## TEXT EXCERPT
┌──
Geometric distribution

The geometric distribution is a discrete probability distribution with parameter \(p \in (0, 1)\). It can be defined as the number of Bernoulli trials, with probability of success \(p\), required to obtain a success. The probability mass function for \(k \ge 1\) is

\[f(k; p) = (1 - p)^{k - 1} p,\]

and the cumulative distribution function is

\[F(k; p) = 1 - (1 - p)^k.\]

The expected value and variance are as follows

\[\mathrm{E}[X] = \frac{1}{p}, \quad \mathrm{Var}[X] = \frac{1 - p}{p^2}.\]

The geometric distribution is suitable to model the number of failures before the first success.

class cprior.models.GeometricModel(name='', alpha=1, beta=1)

Bases: cprior.cdist.beta.BetaModel

Bayesian model with geometric likelihood and a beta prior distribution.

Given data samples \(\mathbf{x} = (x_1, \ldots, x_n)\) from a geometric distribution with parameter \(p\), the posterior distribution is

\[p | \mathbf{x} \sim \mathcal{B}\left(\alpha + n, \beta + \sum_{i=1}^n x_i - n \right),\]

with prior parameters \(\alpha\) and \(\beta\).
└──
## RECORDED INFORMATION
┌──
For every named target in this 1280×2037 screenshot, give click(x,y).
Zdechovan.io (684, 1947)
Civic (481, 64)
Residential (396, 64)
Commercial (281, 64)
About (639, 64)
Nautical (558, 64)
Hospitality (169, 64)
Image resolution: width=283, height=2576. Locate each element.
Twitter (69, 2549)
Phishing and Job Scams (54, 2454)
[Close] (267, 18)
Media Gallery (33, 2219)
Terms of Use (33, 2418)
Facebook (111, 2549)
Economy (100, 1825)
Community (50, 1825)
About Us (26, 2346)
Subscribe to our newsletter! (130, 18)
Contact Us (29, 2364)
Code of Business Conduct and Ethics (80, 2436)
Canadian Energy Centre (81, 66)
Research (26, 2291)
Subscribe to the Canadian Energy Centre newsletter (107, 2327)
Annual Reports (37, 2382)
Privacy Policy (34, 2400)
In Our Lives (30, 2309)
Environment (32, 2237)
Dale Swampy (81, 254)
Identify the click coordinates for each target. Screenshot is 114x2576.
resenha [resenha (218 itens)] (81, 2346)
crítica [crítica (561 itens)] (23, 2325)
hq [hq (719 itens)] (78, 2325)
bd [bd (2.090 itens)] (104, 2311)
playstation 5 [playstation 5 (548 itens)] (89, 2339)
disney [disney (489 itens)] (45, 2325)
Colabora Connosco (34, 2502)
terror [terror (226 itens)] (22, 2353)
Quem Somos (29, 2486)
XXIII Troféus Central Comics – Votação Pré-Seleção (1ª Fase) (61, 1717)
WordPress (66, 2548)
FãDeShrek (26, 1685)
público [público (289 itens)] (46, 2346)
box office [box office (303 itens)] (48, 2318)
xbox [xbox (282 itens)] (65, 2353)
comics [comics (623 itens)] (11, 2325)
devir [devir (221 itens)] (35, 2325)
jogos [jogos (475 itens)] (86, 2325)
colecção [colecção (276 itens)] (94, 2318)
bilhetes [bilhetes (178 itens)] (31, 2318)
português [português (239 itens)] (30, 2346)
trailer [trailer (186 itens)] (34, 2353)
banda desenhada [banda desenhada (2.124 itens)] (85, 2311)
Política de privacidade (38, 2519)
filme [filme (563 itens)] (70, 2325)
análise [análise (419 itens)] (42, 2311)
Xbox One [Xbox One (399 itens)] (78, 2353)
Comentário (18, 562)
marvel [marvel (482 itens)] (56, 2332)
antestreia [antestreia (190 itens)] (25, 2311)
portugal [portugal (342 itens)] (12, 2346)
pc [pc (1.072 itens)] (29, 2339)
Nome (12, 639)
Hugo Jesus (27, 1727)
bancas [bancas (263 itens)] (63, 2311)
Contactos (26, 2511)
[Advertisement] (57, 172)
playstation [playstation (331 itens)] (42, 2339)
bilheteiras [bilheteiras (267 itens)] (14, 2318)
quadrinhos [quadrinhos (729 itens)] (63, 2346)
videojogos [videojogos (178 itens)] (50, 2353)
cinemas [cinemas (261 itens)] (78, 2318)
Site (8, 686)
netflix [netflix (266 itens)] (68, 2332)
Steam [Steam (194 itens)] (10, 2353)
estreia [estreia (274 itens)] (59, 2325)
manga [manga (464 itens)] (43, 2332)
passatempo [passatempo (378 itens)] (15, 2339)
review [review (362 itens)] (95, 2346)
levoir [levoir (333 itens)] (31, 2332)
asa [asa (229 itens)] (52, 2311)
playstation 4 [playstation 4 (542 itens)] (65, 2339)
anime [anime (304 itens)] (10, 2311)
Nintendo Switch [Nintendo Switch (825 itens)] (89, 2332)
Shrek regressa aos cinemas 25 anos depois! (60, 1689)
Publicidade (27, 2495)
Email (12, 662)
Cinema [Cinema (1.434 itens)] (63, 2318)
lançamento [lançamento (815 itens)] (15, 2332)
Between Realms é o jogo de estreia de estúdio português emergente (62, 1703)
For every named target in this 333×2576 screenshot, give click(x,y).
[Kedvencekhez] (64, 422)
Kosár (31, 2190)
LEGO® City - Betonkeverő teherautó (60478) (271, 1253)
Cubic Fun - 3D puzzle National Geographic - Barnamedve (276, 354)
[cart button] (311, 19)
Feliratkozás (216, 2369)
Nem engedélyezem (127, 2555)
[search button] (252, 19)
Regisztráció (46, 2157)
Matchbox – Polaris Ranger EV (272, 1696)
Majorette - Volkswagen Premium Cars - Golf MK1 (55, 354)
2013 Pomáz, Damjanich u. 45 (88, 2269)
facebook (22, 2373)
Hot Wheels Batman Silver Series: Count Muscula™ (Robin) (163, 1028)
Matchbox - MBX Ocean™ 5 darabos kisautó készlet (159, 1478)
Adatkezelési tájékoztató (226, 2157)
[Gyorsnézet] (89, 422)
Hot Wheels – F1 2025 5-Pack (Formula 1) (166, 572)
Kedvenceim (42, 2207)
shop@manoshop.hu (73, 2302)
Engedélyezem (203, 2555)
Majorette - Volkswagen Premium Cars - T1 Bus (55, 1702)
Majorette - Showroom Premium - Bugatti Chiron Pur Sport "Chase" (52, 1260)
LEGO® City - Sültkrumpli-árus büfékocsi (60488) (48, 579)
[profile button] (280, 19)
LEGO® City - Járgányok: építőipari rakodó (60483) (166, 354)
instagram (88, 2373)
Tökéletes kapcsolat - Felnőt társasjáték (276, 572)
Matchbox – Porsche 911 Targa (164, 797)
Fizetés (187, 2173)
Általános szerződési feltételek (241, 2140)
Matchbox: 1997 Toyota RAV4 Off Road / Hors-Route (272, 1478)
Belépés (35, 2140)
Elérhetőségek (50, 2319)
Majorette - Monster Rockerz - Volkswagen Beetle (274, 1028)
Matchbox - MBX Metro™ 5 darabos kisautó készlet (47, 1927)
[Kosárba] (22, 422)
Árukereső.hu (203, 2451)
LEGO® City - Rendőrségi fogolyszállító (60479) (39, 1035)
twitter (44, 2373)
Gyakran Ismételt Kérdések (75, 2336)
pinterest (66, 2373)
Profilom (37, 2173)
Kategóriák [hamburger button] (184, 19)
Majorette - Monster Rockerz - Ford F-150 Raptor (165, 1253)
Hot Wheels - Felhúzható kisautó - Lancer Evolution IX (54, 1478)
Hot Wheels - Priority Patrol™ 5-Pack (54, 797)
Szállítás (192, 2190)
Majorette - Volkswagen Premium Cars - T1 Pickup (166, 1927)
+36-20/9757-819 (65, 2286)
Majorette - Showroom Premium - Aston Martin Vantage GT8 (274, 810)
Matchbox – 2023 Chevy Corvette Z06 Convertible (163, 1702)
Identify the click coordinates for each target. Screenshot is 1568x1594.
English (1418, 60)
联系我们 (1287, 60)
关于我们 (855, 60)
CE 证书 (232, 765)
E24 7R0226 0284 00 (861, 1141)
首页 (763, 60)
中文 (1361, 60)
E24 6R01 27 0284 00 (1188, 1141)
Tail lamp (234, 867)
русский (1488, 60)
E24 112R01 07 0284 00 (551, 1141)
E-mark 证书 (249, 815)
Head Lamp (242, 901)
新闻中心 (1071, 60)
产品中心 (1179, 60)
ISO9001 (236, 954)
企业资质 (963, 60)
└──
## WHAT IS ASKED
**a.** In the geometric distribution text, which class does GeometricModel inherit from?
**b.** Write out the part of the geometric distribution text that opens with the words containing "The expected value" and closes with "the first success.".

## RESPONSES FOR EACH TASK
**a.** cprior.cdist.beta.BetaModel

**b.**
The expected value and variance are as follows

\[\mathrm{E}[X] = \frac{1}{p}, \quad \mathrm{Var}[X] = \frac{1 - p}{p^2}.\]

The geometric distribution is suitable to model the number of failures before the first success.